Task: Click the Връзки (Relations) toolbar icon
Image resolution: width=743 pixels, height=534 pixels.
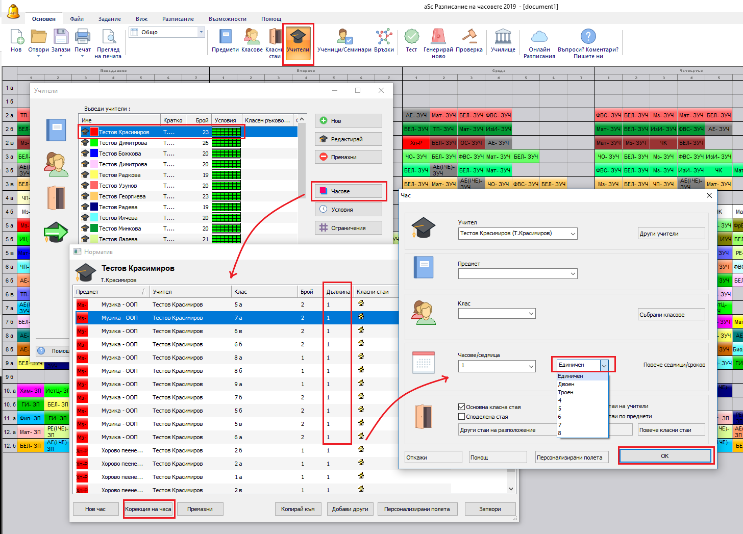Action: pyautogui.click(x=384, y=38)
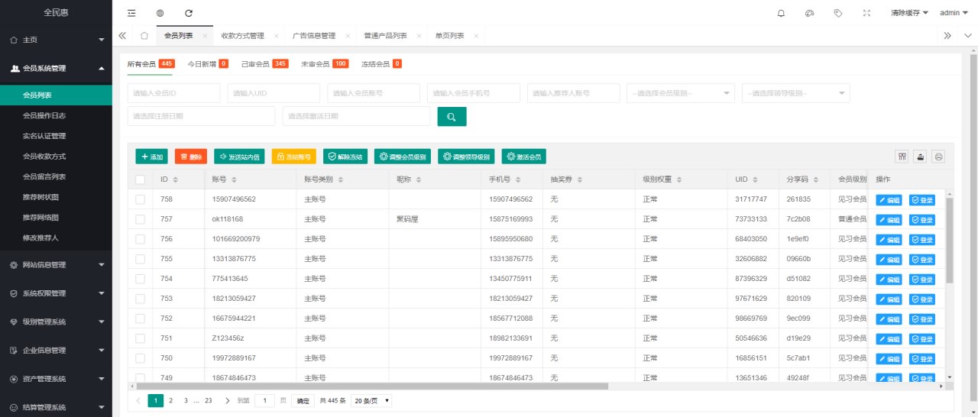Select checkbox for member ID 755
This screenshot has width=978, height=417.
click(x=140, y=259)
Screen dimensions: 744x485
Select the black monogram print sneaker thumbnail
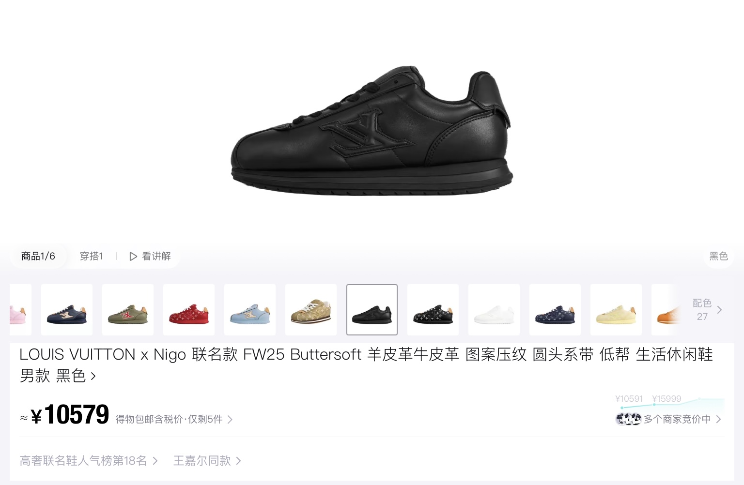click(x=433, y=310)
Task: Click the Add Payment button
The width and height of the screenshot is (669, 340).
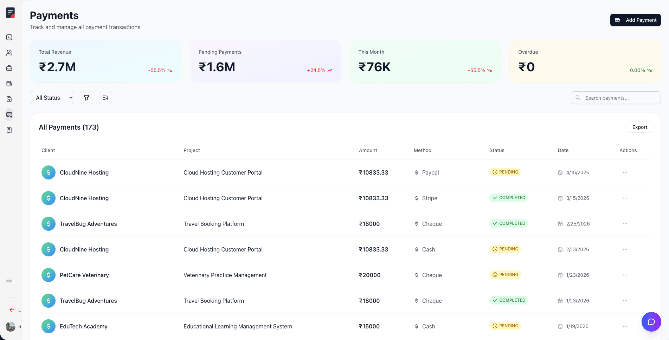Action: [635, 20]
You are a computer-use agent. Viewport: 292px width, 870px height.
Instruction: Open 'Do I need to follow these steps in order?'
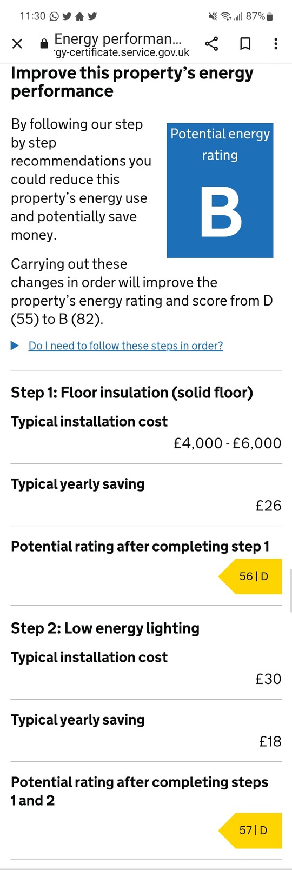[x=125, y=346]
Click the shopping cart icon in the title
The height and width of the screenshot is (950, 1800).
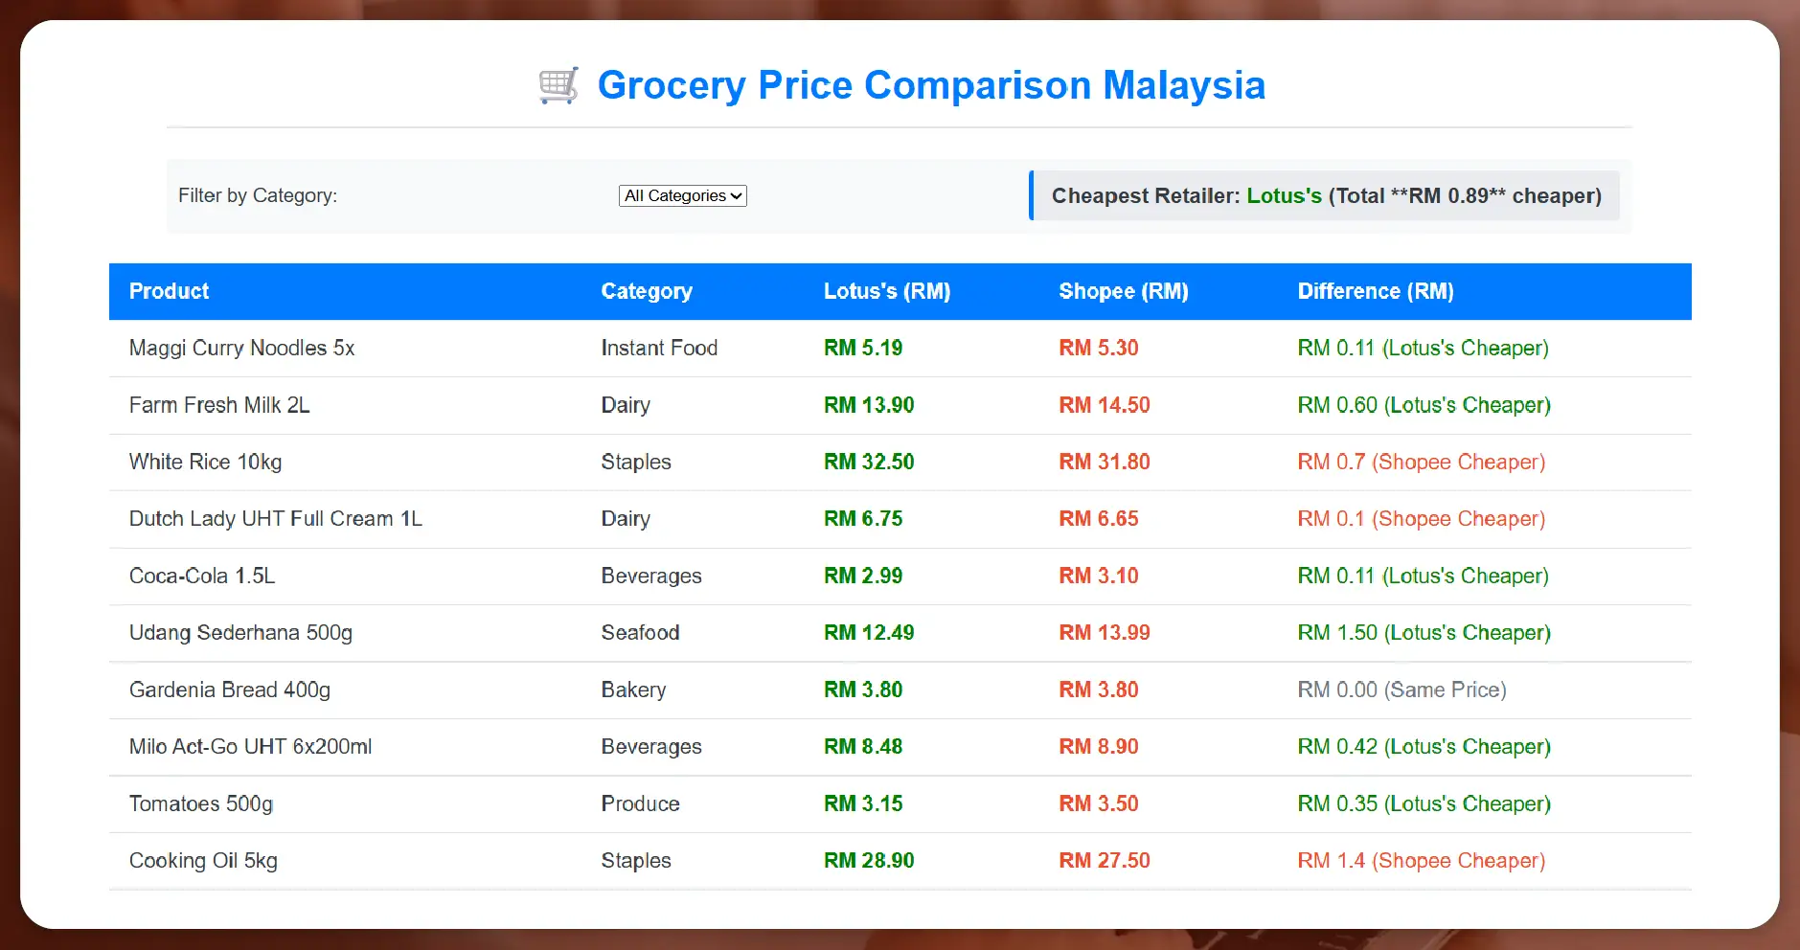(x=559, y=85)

=-=-=-=-=

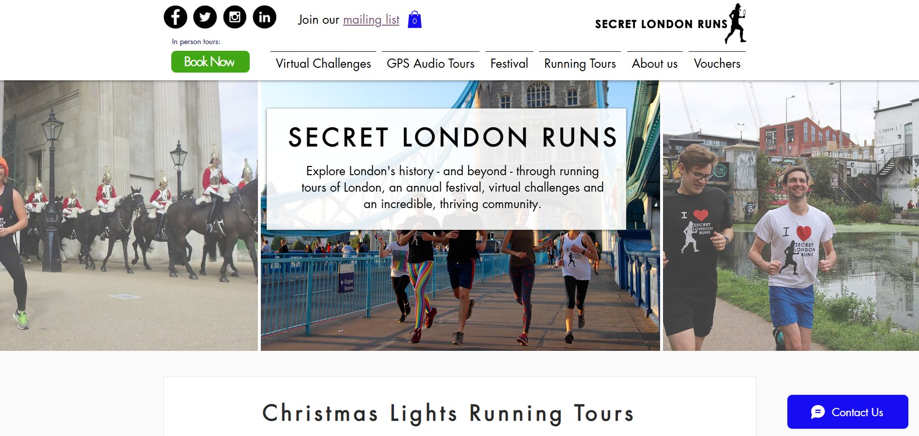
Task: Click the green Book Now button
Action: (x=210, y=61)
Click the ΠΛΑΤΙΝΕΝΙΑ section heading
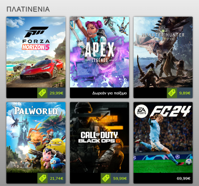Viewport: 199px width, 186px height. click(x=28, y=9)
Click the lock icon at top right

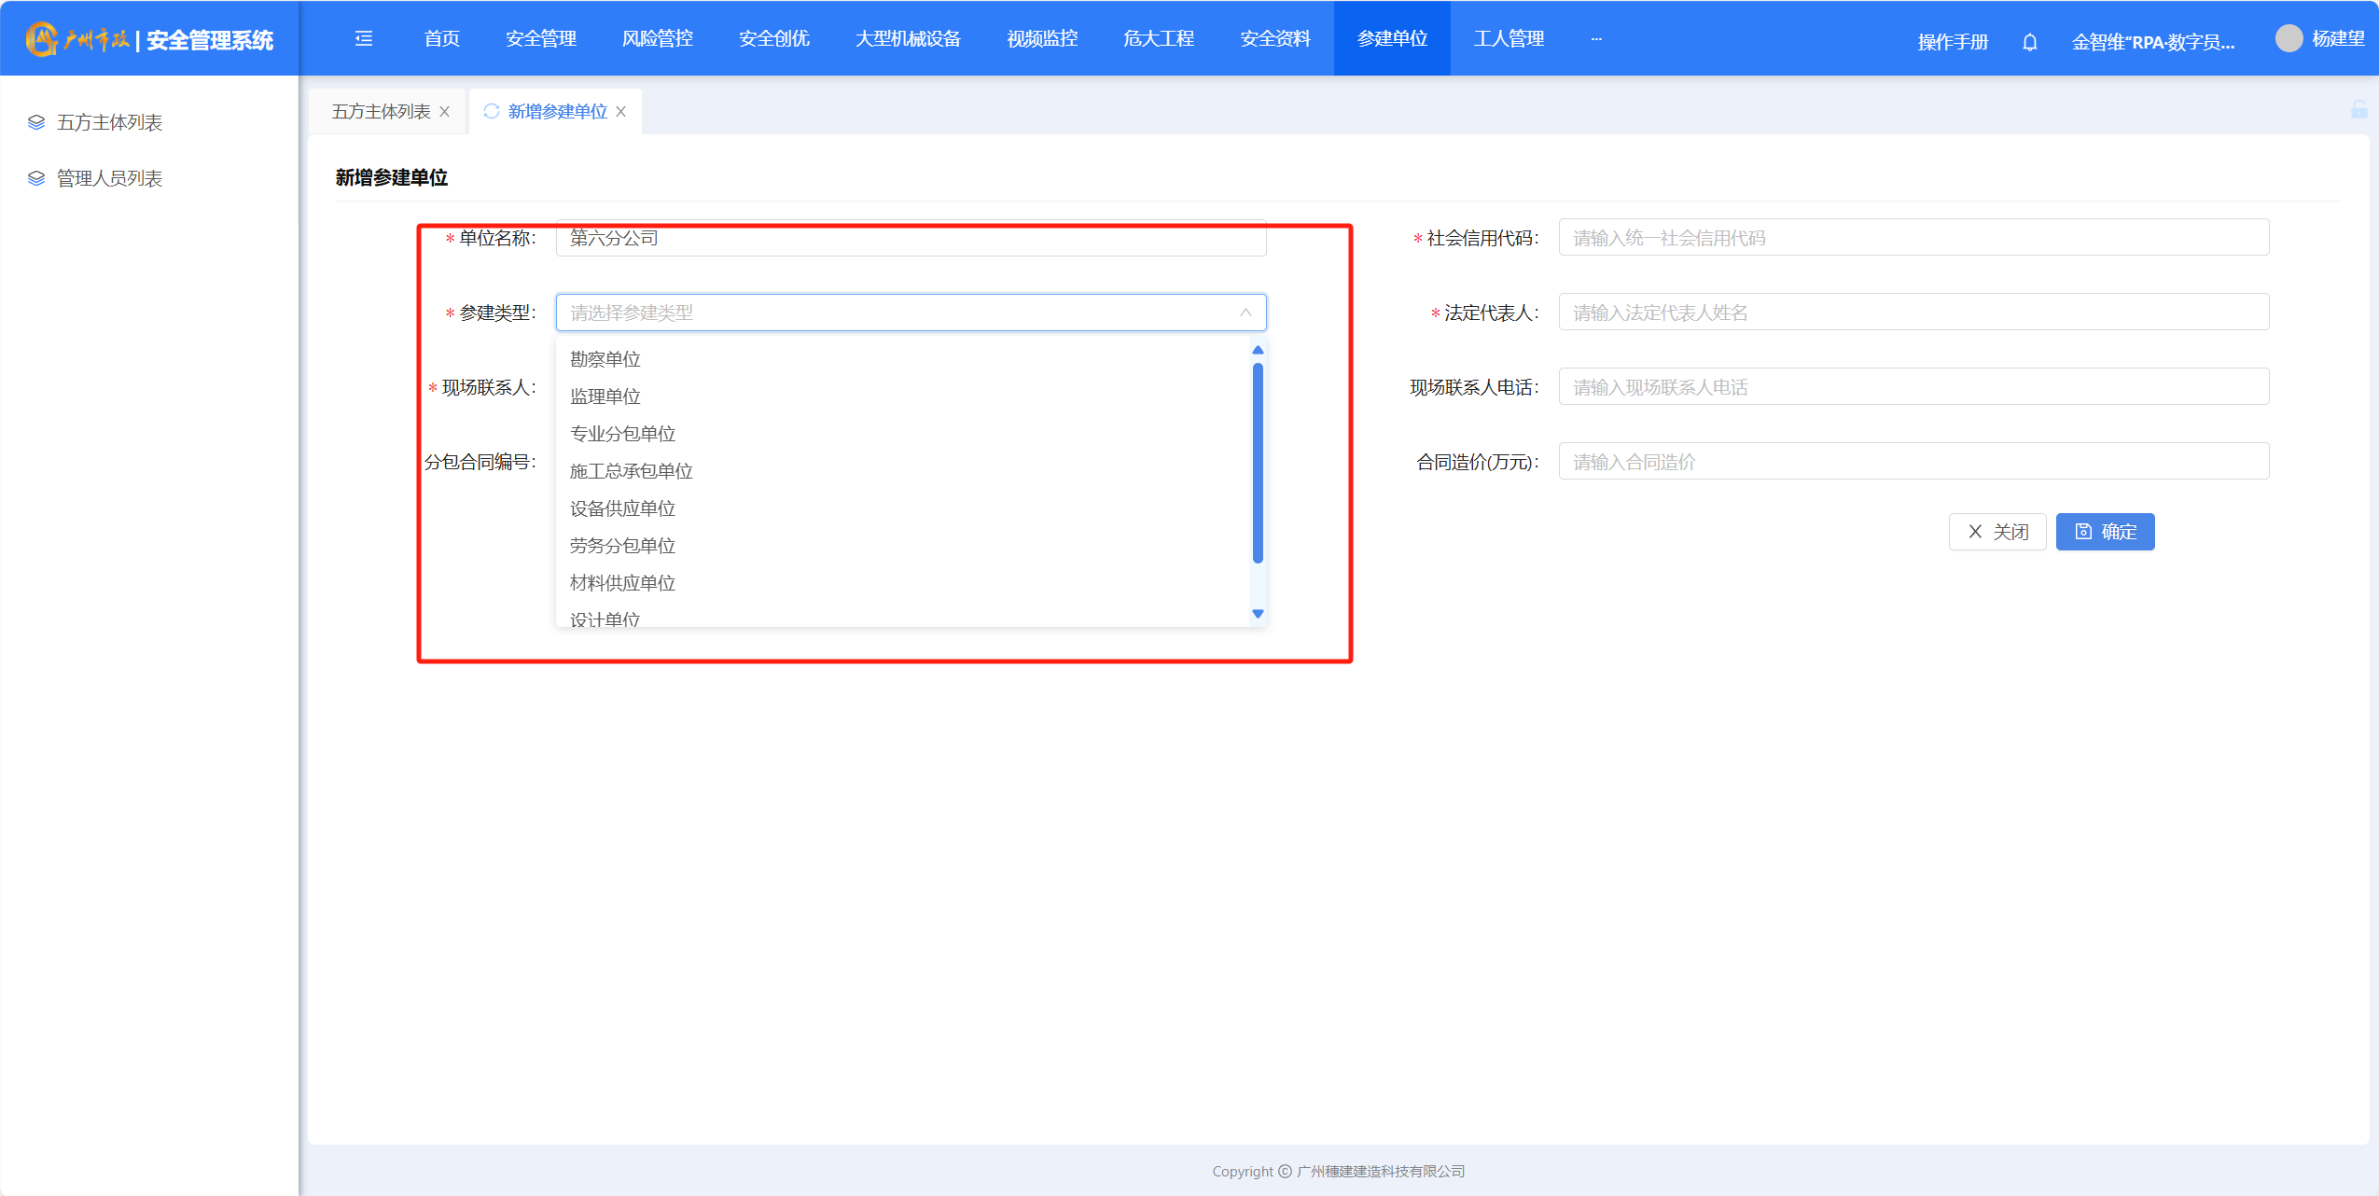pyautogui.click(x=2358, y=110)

=-=-=-=-=

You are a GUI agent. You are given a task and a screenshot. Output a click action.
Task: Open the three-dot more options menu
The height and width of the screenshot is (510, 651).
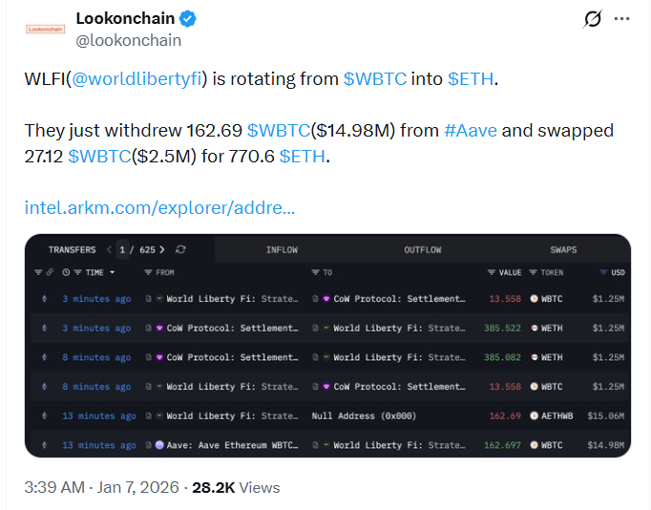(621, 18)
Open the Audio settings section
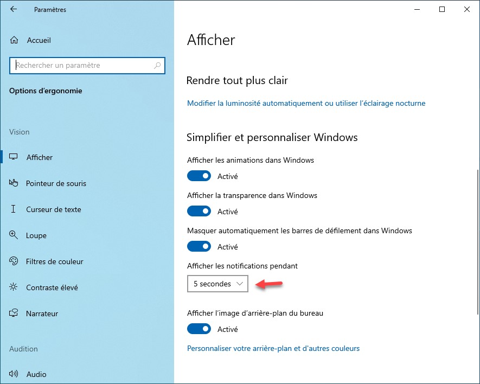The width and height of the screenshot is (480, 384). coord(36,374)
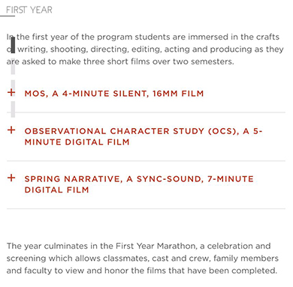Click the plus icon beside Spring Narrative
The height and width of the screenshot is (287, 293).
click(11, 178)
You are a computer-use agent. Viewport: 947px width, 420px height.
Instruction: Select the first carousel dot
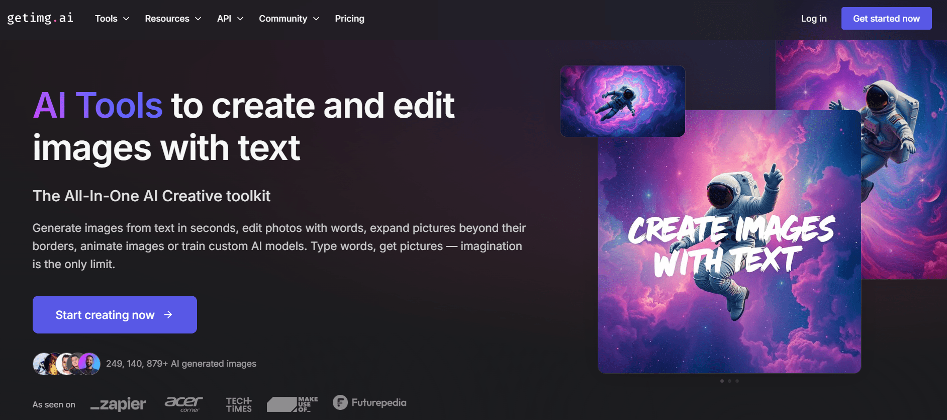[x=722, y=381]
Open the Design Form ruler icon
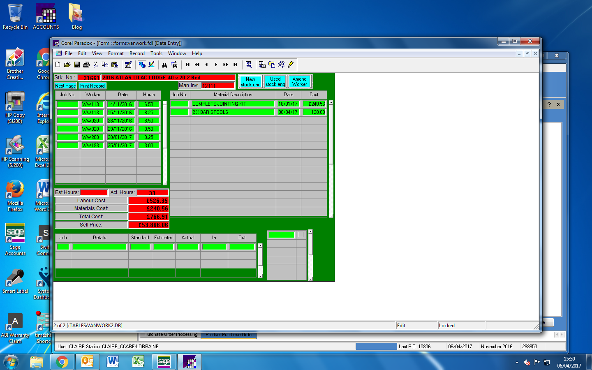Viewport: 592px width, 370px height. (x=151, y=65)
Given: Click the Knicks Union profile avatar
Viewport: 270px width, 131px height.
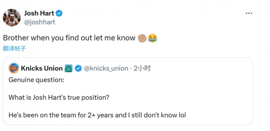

=-=-=-=-=

# [Your instructions]
Which lines above contain the word "computer"? Pull out each of them and copy it in full.

# [Problem solution]
You are a computer-use agent. Viewport: 292px width, 870px height.
You are a computer-use agent. Viewport: 947px width, 420px height.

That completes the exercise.